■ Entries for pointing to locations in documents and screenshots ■
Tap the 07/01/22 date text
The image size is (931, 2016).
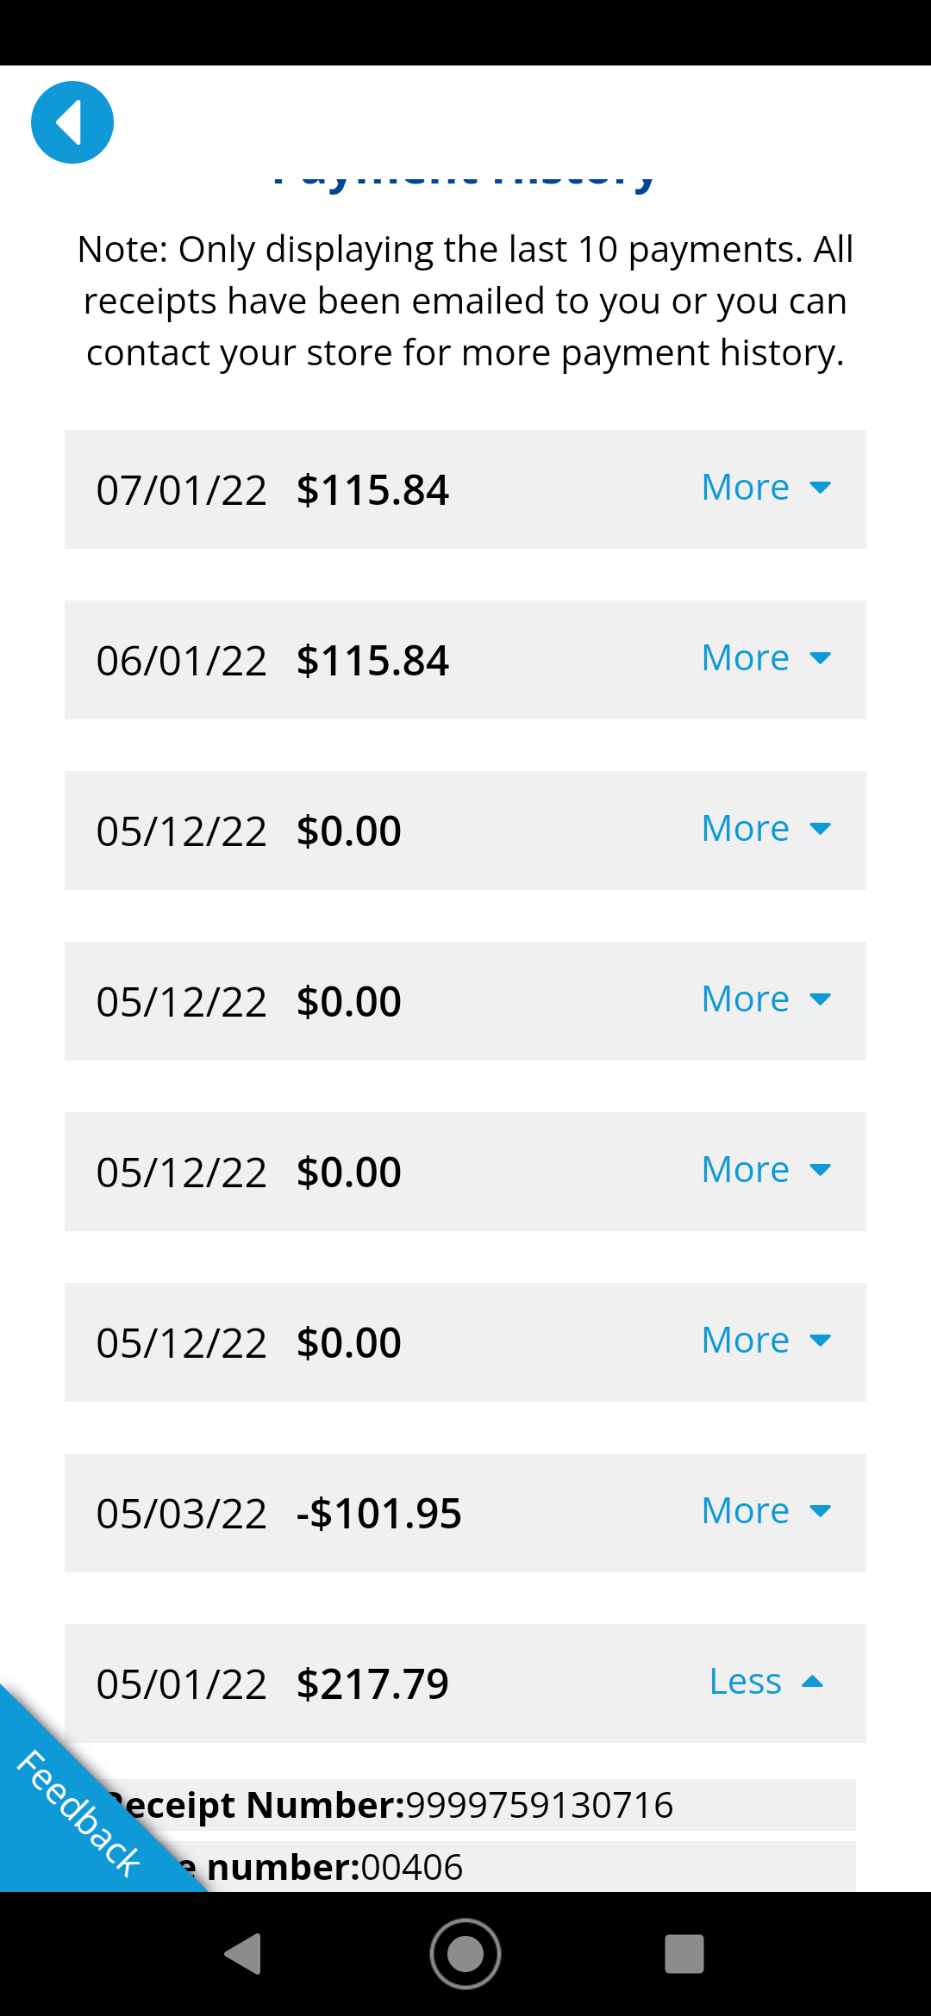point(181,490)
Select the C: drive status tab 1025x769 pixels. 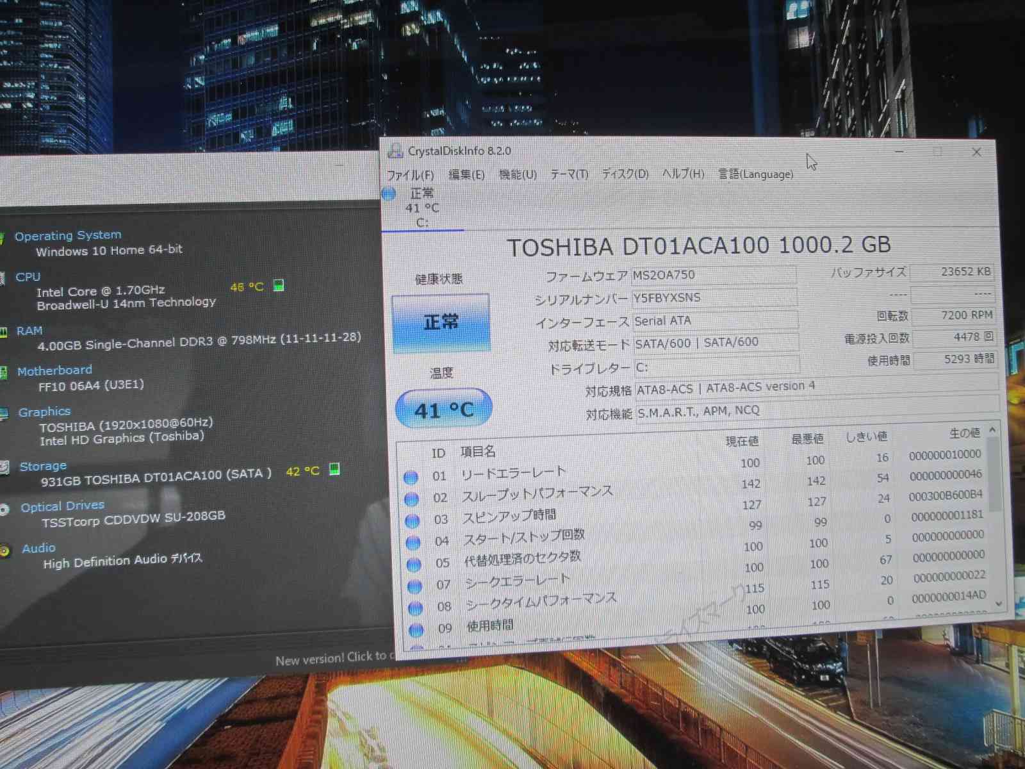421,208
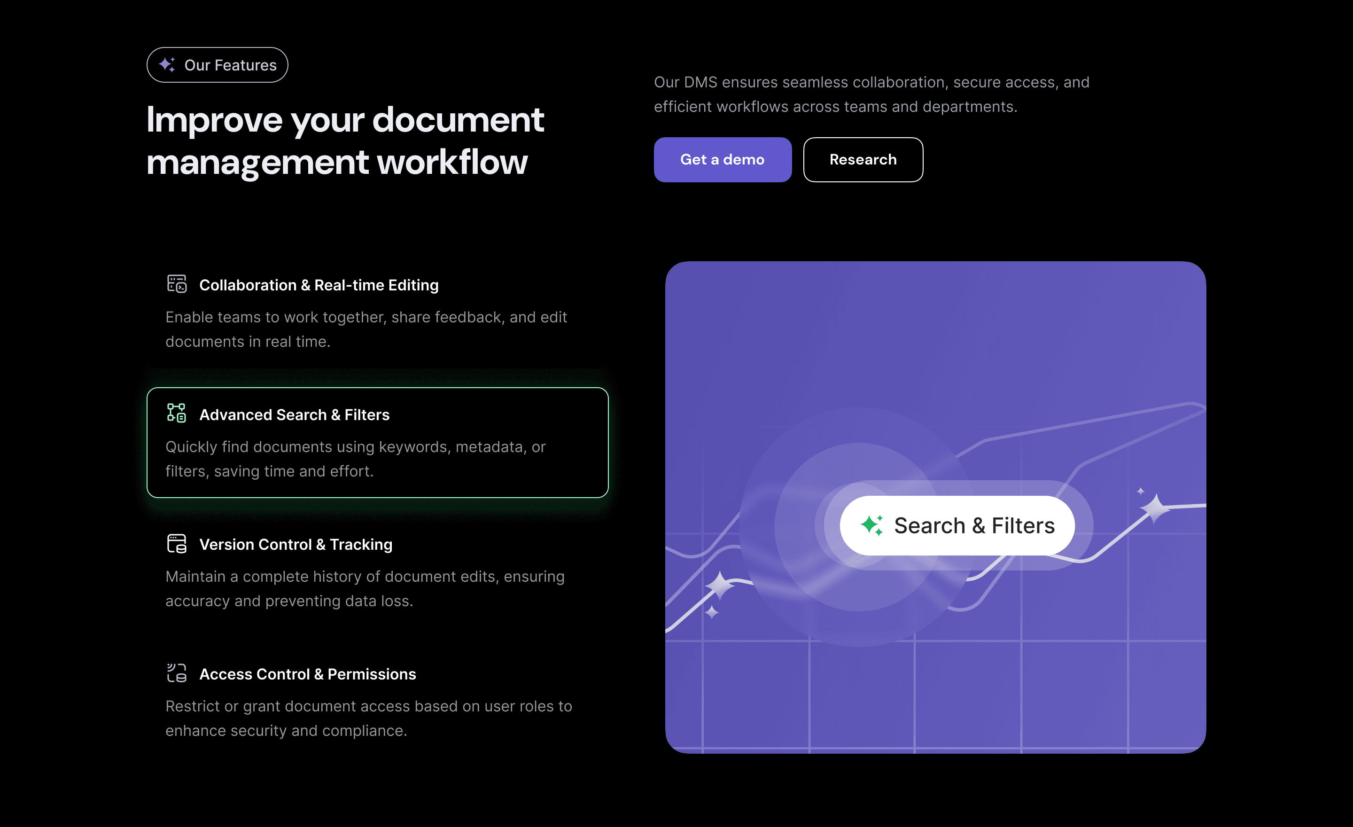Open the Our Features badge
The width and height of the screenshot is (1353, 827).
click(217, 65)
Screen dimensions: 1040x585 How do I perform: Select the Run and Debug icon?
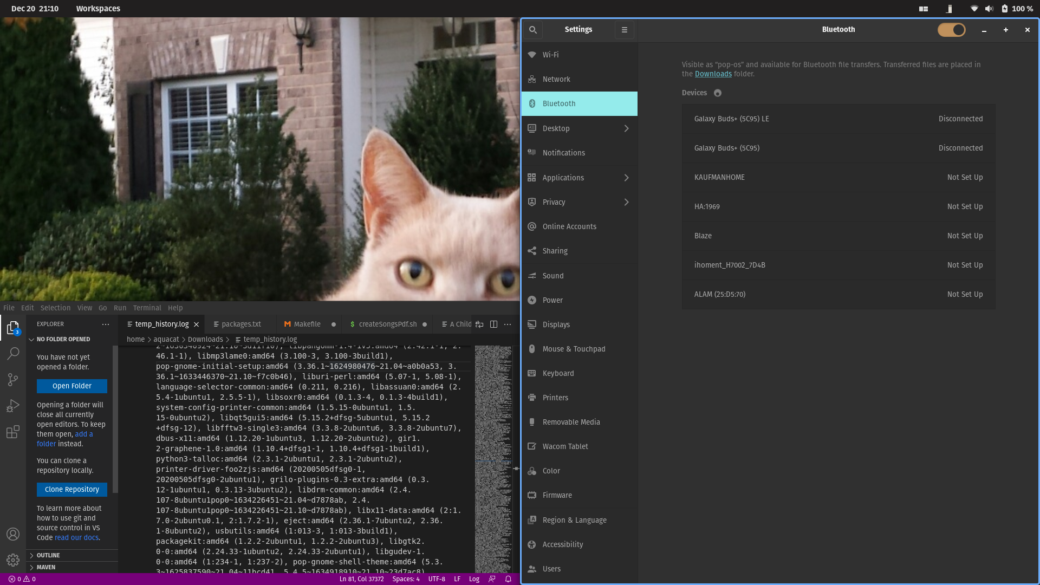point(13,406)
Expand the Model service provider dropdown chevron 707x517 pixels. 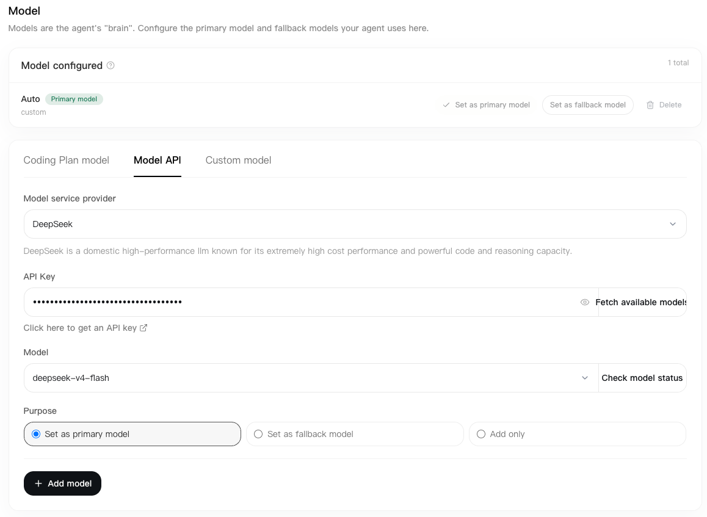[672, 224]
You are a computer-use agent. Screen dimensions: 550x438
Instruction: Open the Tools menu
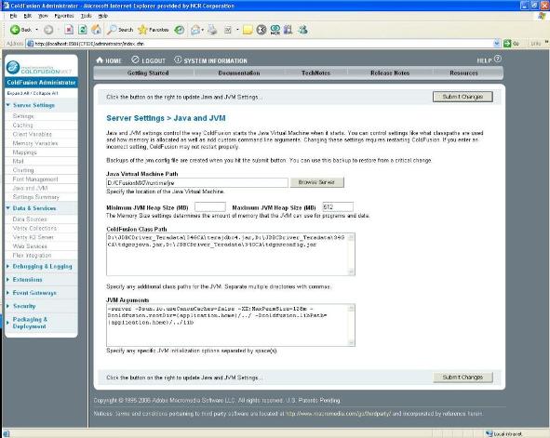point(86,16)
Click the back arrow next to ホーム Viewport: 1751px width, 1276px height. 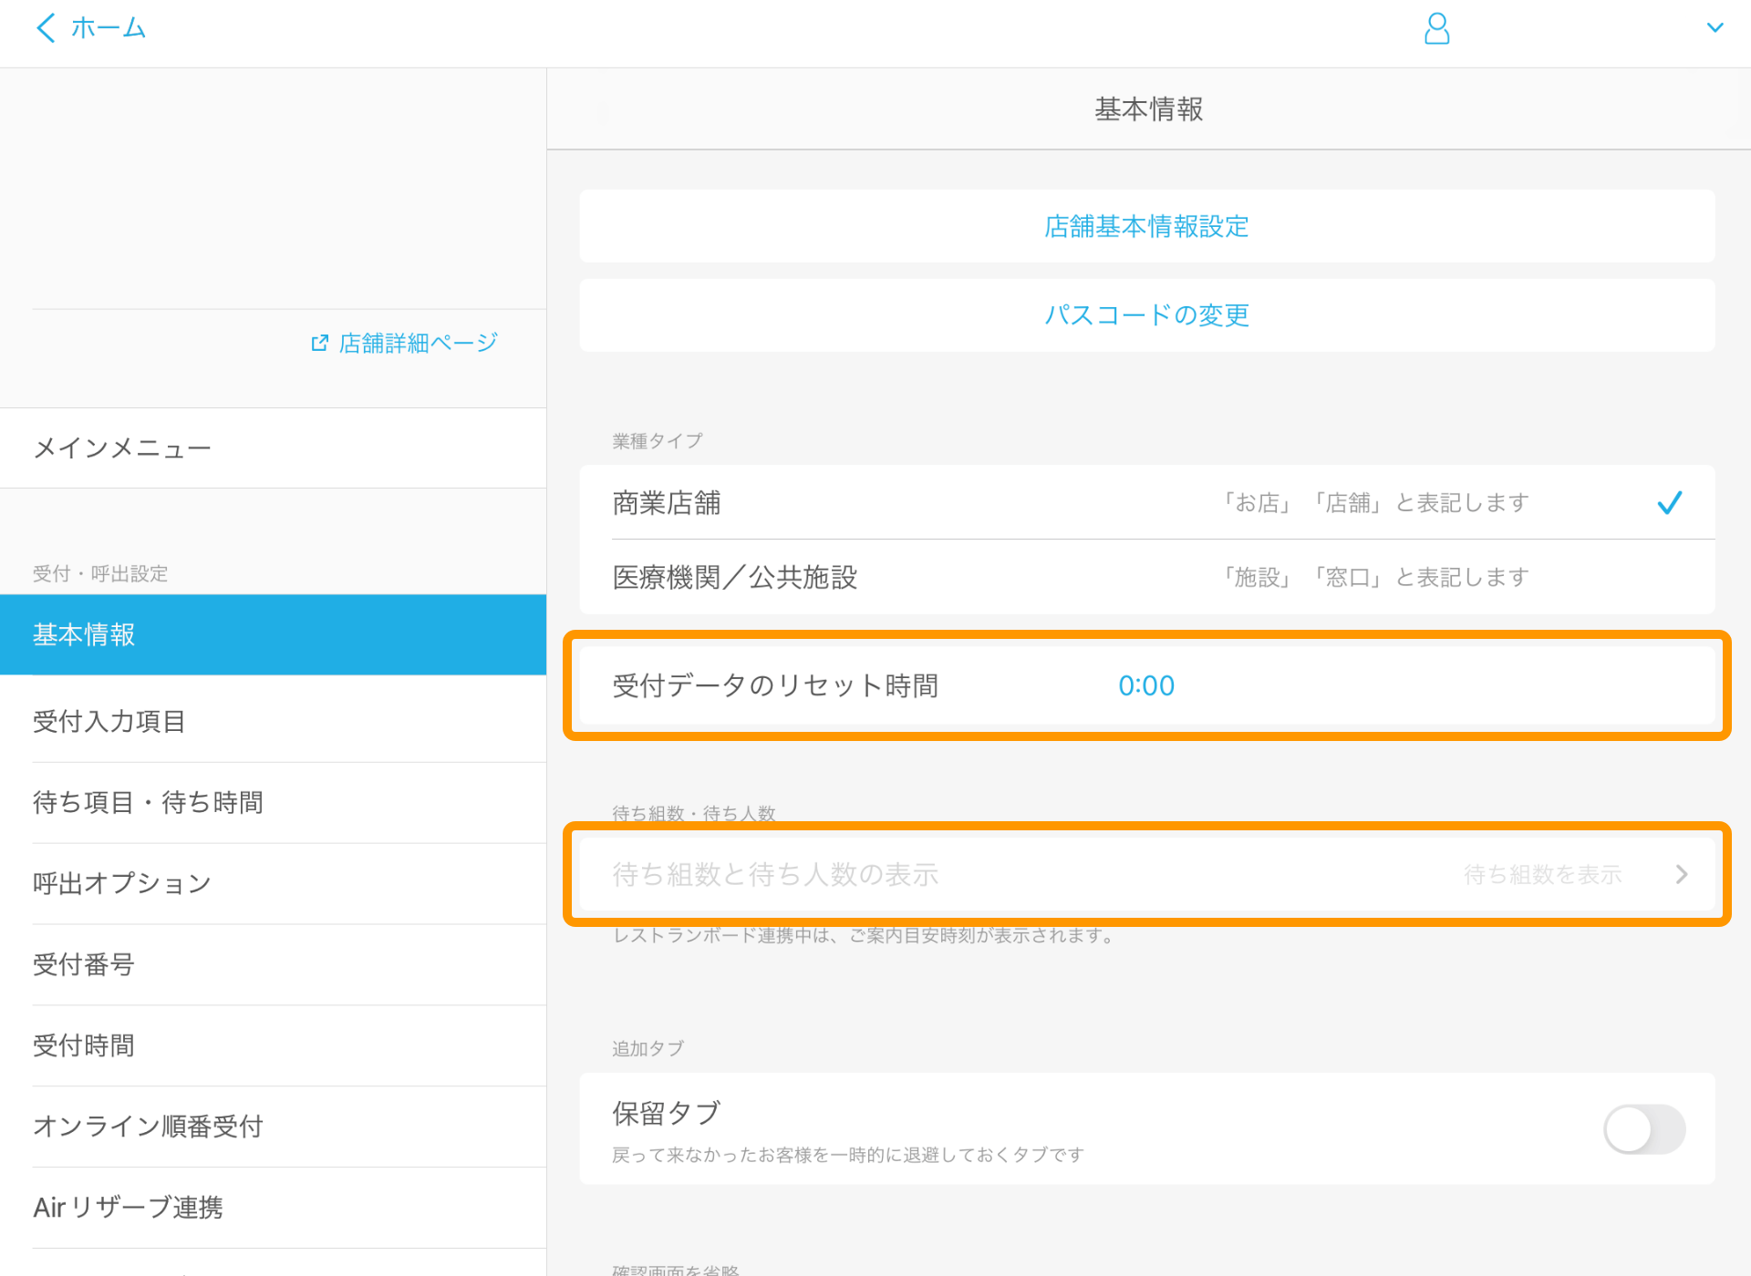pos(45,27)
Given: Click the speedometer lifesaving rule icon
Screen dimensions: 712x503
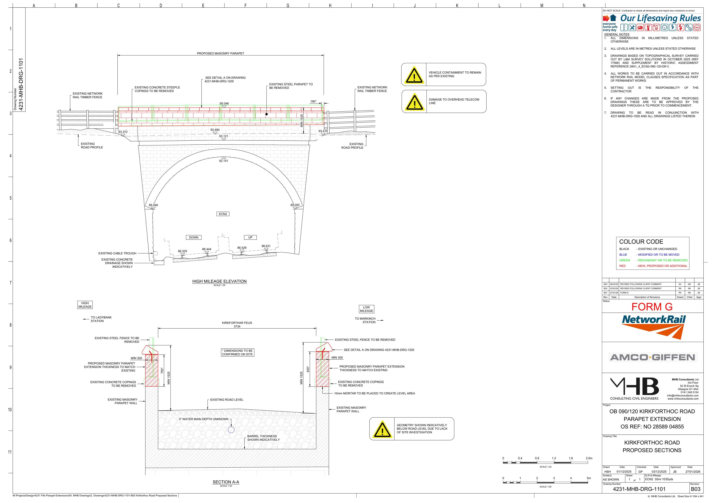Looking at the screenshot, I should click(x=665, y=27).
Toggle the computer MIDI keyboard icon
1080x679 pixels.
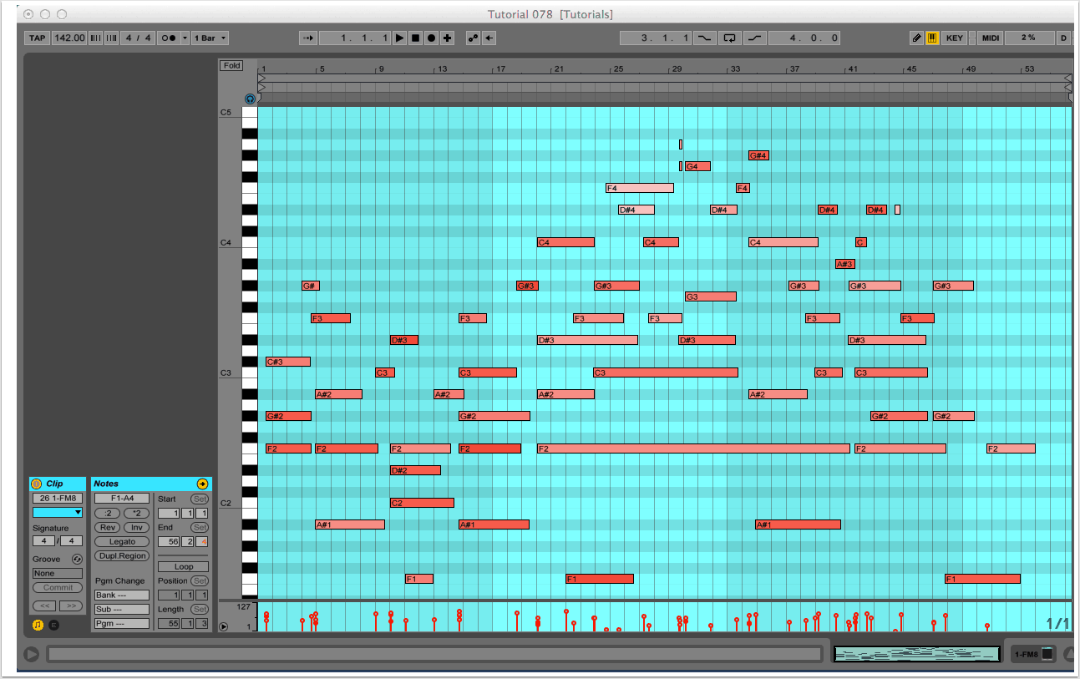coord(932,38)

■ Your instructions ■
Return every line of the entries above that contains the string "dimensions", treating uppercase and lowercase letters as distinct.

■ Response below ■
Screen dimensions: 1040x585 How do I perform: Select the Run and Debug icon?
You are a computer-use agent. Screen dimensions: 550x438
Screen dimensions: 712x503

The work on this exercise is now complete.